[Dataset records]

* * *

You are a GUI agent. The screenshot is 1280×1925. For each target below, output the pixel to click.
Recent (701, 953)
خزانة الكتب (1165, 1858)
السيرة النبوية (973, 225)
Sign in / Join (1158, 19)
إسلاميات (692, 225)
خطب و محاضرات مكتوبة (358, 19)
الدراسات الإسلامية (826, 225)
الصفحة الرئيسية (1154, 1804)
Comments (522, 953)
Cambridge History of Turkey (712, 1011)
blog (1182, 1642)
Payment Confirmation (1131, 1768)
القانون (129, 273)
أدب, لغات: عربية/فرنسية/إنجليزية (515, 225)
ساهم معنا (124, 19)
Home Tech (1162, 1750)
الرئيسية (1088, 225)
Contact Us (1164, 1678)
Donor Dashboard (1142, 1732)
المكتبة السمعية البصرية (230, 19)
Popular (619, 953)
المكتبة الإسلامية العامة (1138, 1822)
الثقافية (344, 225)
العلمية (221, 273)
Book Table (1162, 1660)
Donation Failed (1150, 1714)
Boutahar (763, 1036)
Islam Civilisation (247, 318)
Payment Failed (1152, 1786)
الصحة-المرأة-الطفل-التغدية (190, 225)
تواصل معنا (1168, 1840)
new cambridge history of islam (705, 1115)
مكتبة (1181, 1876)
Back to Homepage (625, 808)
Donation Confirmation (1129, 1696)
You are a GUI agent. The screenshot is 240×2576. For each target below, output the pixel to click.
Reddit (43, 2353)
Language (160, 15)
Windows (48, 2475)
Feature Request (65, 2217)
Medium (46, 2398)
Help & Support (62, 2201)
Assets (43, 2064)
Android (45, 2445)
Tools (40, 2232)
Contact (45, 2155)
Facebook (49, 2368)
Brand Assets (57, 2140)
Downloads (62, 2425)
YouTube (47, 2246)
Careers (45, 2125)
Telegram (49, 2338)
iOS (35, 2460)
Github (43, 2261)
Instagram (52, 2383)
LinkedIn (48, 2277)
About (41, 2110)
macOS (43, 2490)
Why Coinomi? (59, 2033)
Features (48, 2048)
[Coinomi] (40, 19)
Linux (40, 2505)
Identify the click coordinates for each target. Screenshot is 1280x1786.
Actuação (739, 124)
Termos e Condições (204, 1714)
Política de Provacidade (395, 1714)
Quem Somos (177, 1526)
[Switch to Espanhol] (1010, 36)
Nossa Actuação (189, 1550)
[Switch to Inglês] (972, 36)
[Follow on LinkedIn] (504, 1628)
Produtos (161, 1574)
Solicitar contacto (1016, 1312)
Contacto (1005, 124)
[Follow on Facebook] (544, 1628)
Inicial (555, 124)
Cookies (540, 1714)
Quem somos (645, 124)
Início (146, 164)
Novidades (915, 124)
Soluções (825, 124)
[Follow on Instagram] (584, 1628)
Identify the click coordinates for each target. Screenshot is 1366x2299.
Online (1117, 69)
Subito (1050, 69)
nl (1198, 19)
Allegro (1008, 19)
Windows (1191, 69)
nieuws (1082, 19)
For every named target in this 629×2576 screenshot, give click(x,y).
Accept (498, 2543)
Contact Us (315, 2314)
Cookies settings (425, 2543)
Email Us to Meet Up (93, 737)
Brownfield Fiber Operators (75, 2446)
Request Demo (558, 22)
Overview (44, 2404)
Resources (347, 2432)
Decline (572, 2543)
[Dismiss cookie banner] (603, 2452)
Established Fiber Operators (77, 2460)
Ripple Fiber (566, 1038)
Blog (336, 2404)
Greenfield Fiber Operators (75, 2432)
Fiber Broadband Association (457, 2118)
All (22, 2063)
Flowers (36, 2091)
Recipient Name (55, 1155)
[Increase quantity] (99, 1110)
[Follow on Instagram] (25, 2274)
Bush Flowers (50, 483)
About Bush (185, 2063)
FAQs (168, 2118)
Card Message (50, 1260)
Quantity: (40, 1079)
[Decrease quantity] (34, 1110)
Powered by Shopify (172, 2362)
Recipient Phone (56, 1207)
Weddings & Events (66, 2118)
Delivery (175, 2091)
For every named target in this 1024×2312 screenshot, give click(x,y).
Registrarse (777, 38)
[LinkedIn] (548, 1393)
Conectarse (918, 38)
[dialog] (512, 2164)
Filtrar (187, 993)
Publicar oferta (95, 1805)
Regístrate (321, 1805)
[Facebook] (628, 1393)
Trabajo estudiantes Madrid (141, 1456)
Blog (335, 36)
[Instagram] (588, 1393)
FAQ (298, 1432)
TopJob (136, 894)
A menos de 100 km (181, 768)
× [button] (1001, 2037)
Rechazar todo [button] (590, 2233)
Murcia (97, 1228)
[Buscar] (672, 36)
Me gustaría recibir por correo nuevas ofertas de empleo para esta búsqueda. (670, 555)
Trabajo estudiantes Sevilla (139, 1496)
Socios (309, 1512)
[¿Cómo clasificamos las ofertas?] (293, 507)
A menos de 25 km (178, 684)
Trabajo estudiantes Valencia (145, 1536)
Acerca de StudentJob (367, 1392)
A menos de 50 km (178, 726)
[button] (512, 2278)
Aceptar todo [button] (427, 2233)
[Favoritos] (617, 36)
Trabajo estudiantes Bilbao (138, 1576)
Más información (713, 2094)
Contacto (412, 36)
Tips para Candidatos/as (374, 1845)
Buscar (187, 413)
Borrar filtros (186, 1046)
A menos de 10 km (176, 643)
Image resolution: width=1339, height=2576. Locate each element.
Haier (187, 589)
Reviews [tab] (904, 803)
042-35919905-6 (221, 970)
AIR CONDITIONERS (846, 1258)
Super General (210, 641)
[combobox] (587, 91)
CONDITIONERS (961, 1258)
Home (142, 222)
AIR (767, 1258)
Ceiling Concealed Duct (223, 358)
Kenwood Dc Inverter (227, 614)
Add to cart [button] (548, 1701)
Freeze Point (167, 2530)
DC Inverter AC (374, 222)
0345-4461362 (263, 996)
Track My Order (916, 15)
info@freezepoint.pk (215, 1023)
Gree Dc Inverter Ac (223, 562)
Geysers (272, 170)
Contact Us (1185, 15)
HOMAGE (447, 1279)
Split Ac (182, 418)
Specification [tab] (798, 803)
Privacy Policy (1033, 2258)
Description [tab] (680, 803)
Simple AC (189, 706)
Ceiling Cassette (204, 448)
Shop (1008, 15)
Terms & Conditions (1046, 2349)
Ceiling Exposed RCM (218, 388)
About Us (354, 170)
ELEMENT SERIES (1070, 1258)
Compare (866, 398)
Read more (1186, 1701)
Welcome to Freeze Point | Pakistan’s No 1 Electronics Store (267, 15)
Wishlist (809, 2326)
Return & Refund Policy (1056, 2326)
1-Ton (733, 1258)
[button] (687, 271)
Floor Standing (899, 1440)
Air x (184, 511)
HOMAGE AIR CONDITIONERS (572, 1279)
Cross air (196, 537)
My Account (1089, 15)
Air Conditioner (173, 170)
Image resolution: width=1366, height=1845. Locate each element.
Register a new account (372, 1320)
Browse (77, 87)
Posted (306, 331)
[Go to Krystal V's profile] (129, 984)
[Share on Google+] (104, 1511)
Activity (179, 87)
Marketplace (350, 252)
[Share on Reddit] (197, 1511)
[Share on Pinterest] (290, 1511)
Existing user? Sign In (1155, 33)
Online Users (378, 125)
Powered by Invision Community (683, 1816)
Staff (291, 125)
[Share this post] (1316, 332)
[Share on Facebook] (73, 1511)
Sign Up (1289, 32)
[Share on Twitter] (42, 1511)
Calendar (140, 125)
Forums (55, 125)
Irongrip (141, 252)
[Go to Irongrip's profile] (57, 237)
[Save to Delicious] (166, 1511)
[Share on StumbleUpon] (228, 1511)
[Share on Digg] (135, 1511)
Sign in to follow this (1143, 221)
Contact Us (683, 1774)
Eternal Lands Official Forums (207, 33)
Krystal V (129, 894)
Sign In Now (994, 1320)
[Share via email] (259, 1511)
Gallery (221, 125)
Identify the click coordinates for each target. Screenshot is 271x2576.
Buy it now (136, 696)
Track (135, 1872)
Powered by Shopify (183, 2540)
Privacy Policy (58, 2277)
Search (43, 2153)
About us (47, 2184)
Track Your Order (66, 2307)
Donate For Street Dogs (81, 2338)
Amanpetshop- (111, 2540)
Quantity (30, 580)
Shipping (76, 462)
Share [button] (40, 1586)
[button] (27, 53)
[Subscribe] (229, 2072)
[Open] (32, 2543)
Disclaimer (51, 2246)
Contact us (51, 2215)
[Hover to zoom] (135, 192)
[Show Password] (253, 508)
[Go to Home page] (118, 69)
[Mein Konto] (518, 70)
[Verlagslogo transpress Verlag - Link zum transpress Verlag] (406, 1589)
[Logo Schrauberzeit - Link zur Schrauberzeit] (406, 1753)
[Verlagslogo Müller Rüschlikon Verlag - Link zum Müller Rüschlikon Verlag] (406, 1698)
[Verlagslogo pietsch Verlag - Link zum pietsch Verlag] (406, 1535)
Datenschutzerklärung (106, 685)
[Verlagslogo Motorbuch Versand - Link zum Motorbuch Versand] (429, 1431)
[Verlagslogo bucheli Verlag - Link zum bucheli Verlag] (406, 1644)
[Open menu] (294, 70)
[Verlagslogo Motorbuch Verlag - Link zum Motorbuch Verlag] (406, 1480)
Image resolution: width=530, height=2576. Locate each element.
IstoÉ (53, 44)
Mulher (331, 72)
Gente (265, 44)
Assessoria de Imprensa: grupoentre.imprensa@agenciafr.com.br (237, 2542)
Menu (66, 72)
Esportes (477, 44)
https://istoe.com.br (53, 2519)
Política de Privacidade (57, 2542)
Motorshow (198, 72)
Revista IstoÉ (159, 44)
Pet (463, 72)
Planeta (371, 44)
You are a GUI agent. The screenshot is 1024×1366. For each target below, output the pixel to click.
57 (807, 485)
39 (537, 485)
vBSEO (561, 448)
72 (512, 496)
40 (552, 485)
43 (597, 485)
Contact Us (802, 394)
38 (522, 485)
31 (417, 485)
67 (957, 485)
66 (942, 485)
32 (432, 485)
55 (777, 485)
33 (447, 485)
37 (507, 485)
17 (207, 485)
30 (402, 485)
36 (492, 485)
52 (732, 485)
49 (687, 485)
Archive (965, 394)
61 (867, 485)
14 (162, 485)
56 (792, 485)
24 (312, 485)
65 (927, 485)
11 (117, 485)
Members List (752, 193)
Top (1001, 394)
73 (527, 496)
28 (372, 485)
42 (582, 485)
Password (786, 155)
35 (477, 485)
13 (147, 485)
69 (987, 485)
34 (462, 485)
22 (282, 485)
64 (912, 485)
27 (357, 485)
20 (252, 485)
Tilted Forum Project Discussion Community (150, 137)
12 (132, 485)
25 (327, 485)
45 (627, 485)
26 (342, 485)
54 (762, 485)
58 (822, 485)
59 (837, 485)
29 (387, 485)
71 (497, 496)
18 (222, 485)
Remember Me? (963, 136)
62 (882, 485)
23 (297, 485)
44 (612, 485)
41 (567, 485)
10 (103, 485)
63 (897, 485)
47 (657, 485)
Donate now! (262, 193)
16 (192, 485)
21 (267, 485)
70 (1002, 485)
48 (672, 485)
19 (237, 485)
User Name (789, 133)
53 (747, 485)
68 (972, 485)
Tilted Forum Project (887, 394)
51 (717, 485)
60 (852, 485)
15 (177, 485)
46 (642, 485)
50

* * *

[Task prompt] Only one stretch of the records above is wanted: the lines between the one holding "61 (867, 485)" and the one holding "58 (822, 485)", inclusive, reproduced exactly.

[Task result]
61 (867, 485)
14 (162, 485)
56 (792, 485)
24 (312, 485)
65 (927, 485)
11 (117, 485)
Members List (752, 193)
Top (1001, 394)
73 (527, 496)
28 (372, 485)
42 (582, 485)
Password (786, 155)
35 (477, 485)
13 (147, 485)
69 (987, 485)
34 (462, 485)
22 (282, 485)
64 (912, 485)
27 (357, 485)
20 (252, 485)
Tilted Forum Project Discussion Community (150, 137)
12 (132, 485)
25 (327, 485)
45 (627, 485)
26 (342, 485)
54 (762, 485)
58 (822, 485)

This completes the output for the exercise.